In 2020 semiconductors surpassed crude oil as the most traded good by export value, which is quite astounding if you think about it. Oil has been the bulk commodity driving economic growth over the last 50 years, and now semiconductors are starting to tip the scales. Like oil, semiconductors are economic drivers and also hold considerable strategic weight: the application of the most advanced semiconductors in artificial intelligence and defence are making supply a national security issue for many countries.
The problem, from a global perspective, is that production is extremely concentrated. About 92% of the most advanced semiconductors, which enable the likes of AI, are produced in Taiwan, by the Taiwan Semiconductor Manufacturing Company. South Korea, through Samsung, produces the other 8%.
Looking at the broader semiconductor market, US manufacturing capability has been in constant decline, from a height of 37% of global capacity in 1990 to just over 12% today. This has happened whilst China has steadily been building its own manufacturing capability from zero in 1990 to currently producing about 15% of the global share. The key distinction is that the Chinese capability, which is separate from that of Taiwan, is about two generations behind the far more powerful chips produced in Taiwan and consumed in the US, and that’s at the heart of this conflict around trade.
While there are efforts at onshoring, production is much more expensive in the US – a chip produced in the US costs about 40% to 50% more than one made in Taiwan, and building a new fabrication plant and running it for 10 years would cost about 30% more. This has meant that in order to secure supply chains through onshoring, the US government has had to significantly increase subsidies to align private-sector interests with those of national security..
The reality is that, given the concentration of supply chains, it’s unlikely that complete self-sufficiency will be achievable. Instead, what is occurring is something more like “reglobalisation”, with the formation of very specific trade relationships, to supplant broad global trade as envisaged by the World Trade Organisation.
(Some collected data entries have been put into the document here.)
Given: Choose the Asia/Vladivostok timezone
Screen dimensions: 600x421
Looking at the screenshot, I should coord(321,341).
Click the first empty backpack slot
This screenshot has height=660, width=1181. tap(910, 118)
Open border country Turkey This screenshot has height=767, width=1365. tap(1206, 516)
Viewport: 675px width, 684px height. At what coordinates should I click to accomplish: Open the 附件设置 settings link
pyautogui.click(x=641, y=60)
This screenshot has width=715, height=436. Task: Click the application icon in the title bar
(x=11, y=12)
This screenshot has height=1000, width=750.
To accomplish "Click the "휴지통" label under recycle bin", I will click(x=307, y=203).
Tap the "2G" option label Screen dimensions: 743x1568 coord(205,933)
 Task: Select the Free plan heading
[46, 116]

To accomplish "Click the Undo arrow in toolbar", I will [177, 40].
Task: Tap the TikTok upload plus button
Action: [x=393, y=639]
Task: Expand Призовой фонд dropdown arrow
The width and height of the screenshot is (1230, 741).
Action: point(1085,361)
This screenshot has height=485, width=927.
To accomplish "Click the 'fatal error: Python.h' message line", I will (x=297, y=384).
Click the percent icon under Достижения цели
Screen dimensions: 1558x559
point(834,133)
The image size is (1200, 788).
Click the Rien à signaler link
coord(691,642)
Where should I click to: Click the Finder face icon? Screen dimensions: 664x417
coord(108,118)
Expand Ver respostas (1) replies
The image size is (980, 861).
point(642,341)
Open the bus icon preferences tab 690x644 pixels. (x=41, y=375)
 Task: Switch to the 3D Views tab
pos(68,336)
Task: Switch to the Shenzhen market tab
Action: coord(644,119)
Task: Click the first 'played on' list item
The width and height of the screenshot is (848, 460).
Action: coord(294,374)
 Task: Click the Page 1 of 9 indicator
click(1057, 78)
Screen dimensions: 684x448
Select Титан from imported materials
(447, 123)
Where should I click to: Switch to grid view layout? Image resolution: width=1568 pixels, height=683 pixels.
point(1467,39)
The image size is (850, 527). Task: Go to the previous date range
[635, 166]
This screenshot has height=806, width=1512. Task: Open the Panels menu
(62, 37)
For example, we’re seeing the emergence of a group called the “Fab Four” – the US, Taiwan, Japan and South Korea – which is essentially a much smaller yard with much higher fences, limiting global access to the advanced chips.
This policy is focused at not only securing supply, but also limiting the ability of the Chinese to access and produce these exceptionally advanced chips. In 2022, the most high-powered chips were put on a banned list and prohibited from being exported to China from the US, and these sanctions affected any company using US semiconductor technology, effectively covering all leading chip makers. Last week, the US upped the ante announcing further trade restrictions covering a broader subset of chips, indicating an escalation of this industrial trade policy.
Global trade is being impacted by more protectionist policies, the impact of which could see a reframing of one of the most powerful deflationary forces over the last 30 years, globalisation.